Support for other .NET languages. Microsoft plans to offer support for VB.NET and C# in Yukon. Support for other .NET languages may eventually be offered. (For example, Microsoft is considering support for J#.)

Where to place code? In today’s business systems and applications, complex business logic frequently runs outside of SQL Server, on middle-tier servers that connect to clients on one side and the database server on the other. There are two main reasons for this. First, T-SQL is a functionally weak language and, as such, is not the best option for building large, computationally involved systems. Second, many system architects move compute-intensive logic away from the database server to avoid having this code interfere with the database’s primary job: fast and efficient data retrieval, update, and insertion.

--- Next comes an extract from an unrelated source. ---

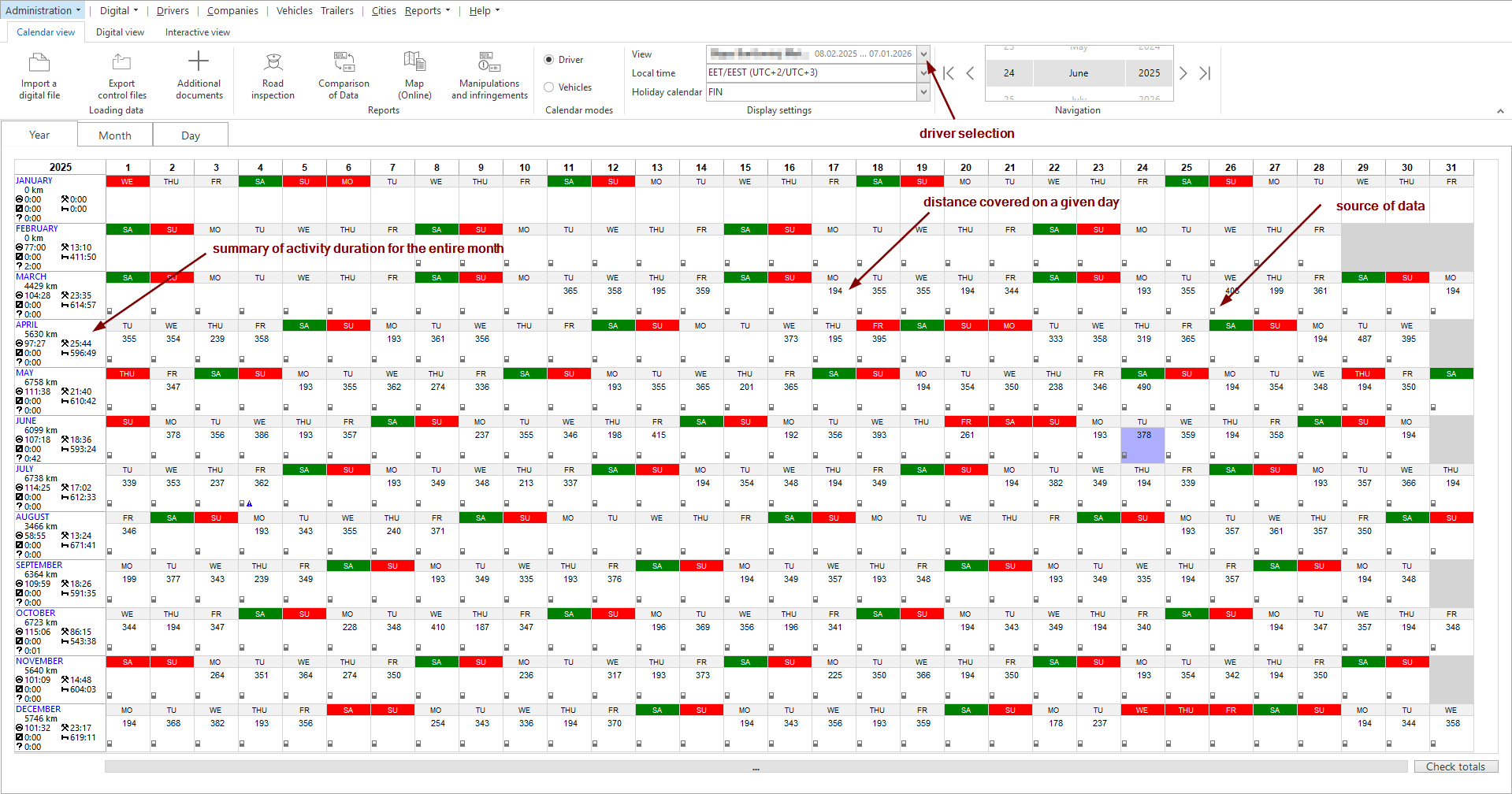
Task: Click the horizontal scrollbar below calendar
Action: pyautogui.click(x=756, y=766)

Although Yukon addresses the first concern, it does not alter the fact that placing a great deal of computational code on the database server may impede the server’s performance, and thus the overall performance of the business system or application. Developers and architects will need to carefully weigh the performance gains their functions and procedures may see from direct, in-process access to SQL Server data against the performance hit that will undoubtedly result if too much code runs on the database server.

Availability and Resources

At the Oct. 2003 Professional Developers Conference, Microsoft handed out Yukon kits that included the product bits (an early version of its official Beta 1 release, which is an invitation-only beta), preliminary product documentation, and a number of technical white papers.

A broader-based second Beta will likely be available in the first half of 2004. The production release of Yukon is targeted for the end of 2004.

Technical white papers and other information on Yukon can be found at www.microsoft.com/sql/yukon/productinfo/default.asp.